Human studies identified a homozygous missense mutation in SDR42E1 (p.Arg154Gln) associated with an oculocutaneous genital syndrome characterized by:

• Corneal thinning and keratoconus

• Blue sclera

• Skin hyperelasticity

• Joint hypermobility

• Reproductive abnormalities

• Low cholesterol levels

These findings provide a framework for phenotypic assessment of mouse models.

How can Sdr42e1 mouse models contribute to therapeutic development?

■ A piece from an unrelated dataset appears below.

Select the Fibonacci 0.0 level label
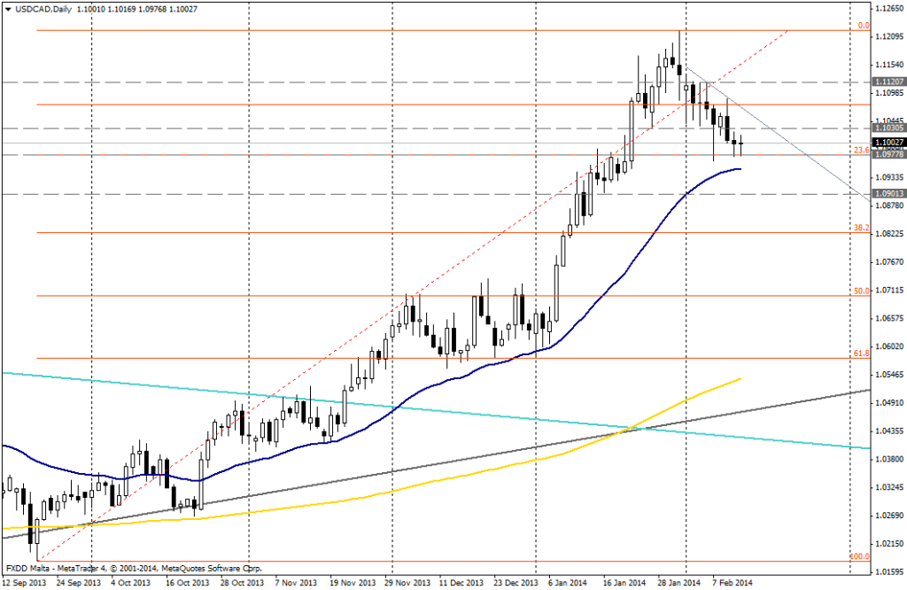The width and height of the screenshot is (907, 590). (x=864, y=26)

Mouse models of Sdr42e1 dysfunction could facilitate:

• Preclinical testing of vitamin D supplementation strategies

• Screening of compounds that modulate enzyme activity

• Evaluation of tissue-specific interventions

• Assessment of gene therapy approaches

• Testing of small molecules targeting specific steps in the vitamin D biosynthesis pathway

Human SDR42E1 research suggests its potential as a therapeutic target for vitamin D deficiency , and mouse models provide essential in vivo systems for validating such approaches before clinical translation.

What are the most relevant biomarkers for monitoring Sdr42e1 function in experimental models?

Based on human SDR42E1 research , key biomarkers should include:

Primary biomarkers:

• Serum 25-hydroxyvitamin D levels

• 7-dehydrocholesterol concentration in skin and serum

• Total cholesterol profile

• Specific steroid hormones (particularly progesterone and androstenedione)

Secondary biomarkers:

• Expression of vitamin D-responsive genes

• Calcium and phosphate homeostasis

• Connective tissue integrity markers

• Reproductive hormone profiles

Human studies showed accumulation of 7-dehydrocholesterol when SDR42E1 was depleted , suggesting this metabolite would be a particularly valuable biomarker in mouse models.